Em 1988, acompanhou Larry Brown e tornou-se treinador-adjunto dos Spurs. A chama não pegou de imediato. Antes de se edificar no Texas, foi assistente de Don Nelson nos Golden State Warriors. Quando regressou a San Antonio, fê-lo na condição de diretor-geral. Porém, a meio da época (1996-97), despediu o treinador que venceu apenas três jogos em 18 e contratou-se a si mesmo para o cargo de onde só viria a sair 29 anos depois.

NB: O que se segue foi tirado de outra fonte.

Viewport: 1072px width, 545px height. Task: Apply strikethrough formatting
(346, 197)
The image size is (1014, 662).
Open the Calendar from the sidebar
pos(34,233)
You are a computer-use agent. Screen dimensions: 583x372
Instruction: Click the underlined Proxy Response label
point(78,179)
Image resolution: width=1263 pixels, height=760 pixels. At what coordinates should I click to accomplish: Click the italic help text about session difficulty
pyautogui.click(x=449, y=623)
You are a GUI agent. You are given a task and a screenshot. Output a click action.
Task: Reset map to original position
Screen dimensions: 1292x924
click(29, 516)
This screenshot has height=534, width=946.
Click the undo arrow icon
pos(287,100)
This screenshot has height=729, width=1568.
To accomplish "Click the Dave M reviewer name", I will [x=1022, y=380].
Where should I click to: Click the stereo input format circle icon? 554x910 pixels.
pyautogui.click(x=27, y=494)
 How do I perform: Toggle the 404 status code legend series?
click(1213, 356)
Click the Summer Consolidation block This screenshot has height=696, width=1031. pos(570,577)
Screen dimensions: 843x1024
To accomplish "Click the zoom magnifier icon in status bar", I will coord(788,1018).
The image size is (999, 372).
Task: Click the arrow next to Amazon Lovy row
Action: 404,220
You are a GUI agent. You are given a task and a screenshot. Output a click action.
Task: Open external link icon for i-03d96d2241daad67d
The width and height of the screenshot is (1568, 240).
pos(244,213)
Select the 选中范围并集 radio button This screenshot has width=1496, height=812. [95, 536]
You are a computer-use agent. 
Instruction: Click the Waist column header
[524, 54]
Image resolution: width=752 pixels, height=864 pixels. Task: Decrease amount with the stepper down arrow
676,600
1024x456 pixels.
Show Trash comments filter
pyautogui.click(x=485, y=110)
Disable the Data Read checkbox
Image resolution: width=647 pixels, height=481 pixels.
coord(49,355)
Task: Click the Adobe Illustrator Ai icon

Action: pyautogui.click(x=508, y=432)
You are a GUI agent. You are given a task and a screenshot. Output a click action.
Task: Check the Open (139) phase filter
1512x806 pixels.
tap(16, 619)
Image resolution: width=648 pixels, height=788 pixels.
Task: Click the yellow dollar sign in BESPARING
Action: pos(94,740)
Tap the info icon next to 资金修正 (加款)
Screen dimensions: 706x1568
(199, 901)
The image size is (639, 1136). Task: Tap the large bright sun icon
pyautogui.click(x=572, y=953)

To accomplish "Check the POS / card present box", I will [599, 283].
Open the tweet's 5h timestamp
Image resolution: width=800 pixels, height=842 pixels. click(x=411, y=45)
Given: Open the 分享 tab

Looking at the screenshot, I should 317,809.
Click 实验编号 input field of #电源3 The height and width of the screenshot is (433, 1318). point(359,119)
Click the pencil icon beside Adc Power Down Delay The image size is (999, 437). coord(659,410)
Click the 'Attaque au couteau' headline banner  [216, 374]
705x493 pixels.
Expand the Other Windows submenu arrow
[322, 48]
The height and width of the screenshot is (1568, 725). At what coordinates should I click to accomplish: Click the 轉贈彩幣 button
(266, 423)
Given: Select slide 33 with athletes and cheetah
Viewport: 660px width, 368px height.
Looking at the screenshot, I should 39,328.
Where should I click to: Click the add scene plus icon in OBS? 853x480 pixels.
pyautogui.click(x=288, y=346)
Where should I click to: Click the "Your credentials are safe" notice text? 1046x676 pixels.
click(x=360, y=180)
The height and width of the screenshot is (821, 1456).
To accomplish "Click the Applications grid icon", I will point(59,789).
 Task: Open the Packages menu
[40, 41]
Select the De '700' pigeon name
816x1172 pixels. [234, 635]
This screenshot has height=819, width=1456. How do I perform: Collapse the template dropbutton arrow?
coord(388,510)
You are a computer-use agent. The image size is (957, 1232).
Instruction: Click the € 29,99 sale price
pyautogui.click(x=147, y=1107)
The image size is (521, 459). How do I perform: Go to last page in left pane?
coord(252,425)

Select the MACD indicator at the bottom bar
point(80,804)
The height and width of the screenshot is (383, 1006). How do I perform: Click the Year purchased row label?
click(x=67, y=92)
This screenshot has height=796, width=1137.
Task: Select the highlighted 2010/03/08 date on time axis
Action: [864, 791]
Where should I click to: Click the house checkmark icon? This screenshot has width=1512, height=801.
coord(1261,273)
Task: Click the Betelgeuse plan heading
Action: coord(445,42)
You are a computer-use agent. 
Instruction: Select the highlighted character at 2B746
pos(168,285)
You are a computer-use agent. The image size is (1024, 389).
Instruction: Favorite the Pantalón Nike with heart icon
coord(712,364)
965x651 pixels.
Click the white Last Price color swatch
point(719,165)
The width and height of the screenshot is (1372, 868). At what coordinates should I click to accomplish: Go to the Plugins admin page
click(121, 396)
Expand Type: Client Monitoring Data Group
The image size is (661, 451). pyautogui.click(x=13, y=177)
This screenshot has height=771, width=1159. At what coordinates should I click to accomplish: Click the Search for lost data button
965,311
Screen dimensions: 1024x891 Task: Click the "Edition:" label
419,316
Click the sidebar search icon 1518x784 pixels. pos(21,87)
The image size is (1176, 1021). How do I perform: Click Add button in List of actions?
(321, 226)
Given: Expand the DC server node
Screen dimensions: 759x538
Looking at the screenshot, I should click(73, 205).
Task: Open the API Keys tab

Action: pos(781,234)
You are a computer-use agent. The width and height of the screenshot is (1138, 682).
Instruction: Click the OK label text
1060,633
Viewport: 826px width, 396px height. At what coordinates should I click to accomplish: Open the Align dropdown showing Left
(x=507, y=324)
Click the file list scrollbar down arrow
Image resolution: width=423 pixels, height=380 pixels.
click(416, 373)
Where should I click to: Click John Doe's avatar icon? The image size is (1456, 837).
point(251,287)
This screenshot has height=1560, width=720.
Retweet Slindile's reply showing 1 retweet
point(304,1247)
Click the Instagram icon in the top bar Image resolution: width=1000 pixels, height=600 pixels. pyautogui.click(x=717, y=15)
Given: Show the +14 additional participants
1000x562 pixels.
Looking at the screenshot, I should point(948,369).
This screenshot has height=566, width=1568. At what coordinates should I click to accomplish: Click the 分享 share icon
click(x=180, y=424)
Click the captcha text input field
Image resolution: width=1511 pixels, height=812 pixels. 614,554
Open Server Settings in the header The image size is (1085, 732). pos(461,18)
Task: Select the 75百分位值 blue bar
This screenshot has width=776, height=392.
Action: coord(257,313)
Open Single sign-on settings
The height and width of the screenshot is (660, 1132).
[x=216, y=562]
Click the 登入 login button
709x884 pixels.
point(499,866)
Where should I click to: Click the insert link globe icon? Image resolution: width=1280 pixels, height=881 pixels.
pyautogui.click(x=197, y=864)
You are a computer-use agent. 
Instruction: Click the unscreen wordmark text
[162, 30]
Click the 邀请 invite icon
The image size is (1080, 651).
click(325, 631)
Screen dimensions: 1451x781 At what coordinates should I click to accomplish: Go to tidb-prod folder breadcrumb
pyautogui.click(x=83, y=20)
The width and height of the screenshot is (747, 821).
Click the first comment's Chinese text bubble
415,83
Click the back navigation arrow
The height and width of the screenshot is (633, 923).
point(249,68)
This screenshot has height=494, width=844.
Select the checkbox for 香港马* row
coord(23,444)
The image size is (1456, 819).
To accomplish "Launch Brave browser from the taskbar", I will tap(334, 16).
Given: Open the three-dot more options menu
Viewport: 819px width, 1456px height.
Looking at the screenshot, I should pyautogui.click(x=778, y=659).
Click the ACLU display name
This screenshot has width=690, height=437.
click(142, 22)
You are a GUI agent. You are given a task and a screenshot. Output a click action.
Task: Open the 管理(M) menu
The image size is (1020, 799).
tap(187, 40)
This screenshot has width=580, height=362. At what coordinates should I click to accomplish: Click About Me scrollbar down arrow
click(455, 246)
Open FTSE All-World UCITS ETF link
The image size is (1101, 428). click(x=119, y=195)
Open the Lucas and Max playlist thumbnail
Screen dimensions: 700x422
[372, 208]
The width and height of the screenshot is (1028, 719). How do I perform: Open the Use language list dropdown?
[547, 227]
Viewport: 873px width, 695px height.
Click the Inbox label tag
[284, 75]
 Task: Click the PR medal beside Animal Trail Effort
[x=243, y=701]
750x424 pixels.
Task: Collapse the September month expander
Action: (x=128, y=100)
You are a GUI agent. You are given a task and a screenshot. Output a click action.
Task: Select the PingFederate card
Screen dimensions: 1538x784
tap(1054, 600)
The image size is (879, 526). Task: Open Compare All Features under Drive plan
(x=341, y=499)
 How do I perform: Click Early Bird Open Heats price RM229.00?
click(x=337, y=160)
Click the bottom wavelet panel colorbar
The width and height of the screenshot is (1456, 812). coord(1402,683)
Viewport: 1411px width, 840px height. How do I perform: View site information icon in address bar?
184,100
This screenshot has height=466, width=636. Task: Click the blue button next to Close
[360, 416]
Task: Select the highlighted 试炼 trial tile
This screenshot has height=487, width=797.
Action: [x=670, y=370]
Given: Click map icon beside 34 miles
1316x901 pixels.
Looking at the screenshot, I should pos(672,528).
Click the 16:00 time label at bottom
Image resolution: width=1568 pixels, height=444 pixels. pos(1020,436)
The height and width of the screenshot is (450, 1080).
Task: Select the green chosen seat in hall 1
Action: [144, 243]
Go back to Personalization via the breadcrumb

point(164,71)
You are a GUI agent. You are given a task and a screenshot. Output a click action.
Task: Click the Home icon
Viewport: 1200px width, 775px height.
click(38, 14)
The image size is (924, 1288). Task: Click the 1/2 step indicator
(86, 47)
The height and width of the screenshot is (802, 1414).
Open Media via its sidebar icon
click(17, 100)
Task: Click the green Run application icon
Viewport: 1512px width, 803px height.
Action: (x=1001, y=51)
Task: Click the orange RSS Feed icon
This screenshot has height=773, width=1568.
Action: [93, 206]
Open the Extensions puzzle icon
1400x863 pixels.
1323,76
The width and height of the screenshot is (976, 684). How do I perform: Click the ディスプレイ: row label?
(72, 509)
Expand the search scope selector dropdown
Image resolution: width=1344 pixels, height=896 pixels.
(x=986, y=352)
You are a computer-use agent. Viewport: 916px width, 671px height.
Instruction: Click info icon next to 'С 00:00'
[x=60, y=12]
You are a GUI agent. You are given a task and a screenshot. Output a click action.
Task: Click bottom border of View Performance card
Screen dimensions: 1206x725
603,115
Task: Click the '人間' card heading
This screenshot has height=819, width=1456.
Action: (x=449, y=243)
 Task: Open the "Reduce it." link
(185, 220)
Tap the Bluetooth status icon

A primeira época não foi fantástica. Popovich ganhou apenas 17 jogos em 64. A partir daí, nasceu a lenda que levou os Spurs aos playoffs durante 21 anos consecutivos (1998-2019). Nesse processo, Pop tornou-se no treinador com mais vitórias de sempre na fase regular (1.422), ajudando a transformar o basquetebol que encalhava uma quantidade infindável de gente na área pintada naquilo que conhecemos hoje em dia.

No ano seguinte à estreia como treinador principal, os Spurs escolheram Tim Duncan via Draft 1997. A peça transversal à era de Popovich referiu, no discurso de indução no Hall of Fame, que o sucesso do técnico esteve nos “padrões que estabelece” e deixou-lhe um agradecimento: “Obrigado por me teres ensinado acerca de basquetebol, mas além disso por me teres ensinado que não é tudo acerca de basquetebol.”

Sempre que necessário, Popovich mostrou-se à vontade para divulgar o seu posicionamento político. Enquanto esteve debaixo dos holofotes, bateu-se pela justiça racial e chegou a chamar “patético” e “chorão” a Donald Trump.

Oficialmente, ainda não está na altura de se reformar. Gregg Popovich vai continuar ligado aos Spurs na qualidade de presidente das operações de basquetebol. A saúde impôs-lhe um cargo que pode desempenhar sentado na secretária. No banco, vai ser sucedido por Mitch Johnson, a cara do franchise desde que o septuagenário se afastou.

Quando chegou a vez de Popovich ser também ele induzido no Hall of Fame, tinha consigo no palco quatro pessoas: David Robinson, Tim Duncan, Tony Parker e Manu Ginobili. No grupo de ex-jogadores operários do sucesso, apenas o segundo participou na conquista de todos os cinco títulos de Popovich (1999, 2003, 2005, 2007 e 2014).

Com um sentido de humor apurado, era frequente falar com a imprensa num tom irónico para tentar ser original nas respostas que teve que dar milhares de vezes. No fundo, nem ele próprio se levava demasiado a sério. “Eu tenho uma família.” Ao fim de quase 20 minutos do discurso proferido no Hall of Fame, encontrou espaço para os que lhe são geneticamente próximos. “As pessoas acham que só me dedico ao basquetebol, mas na verdade eu não gosto assim tanto de basquetebol. O basquetebol não nos ama de volta.” É hora de passar mais algum tempo a brincar com os netos.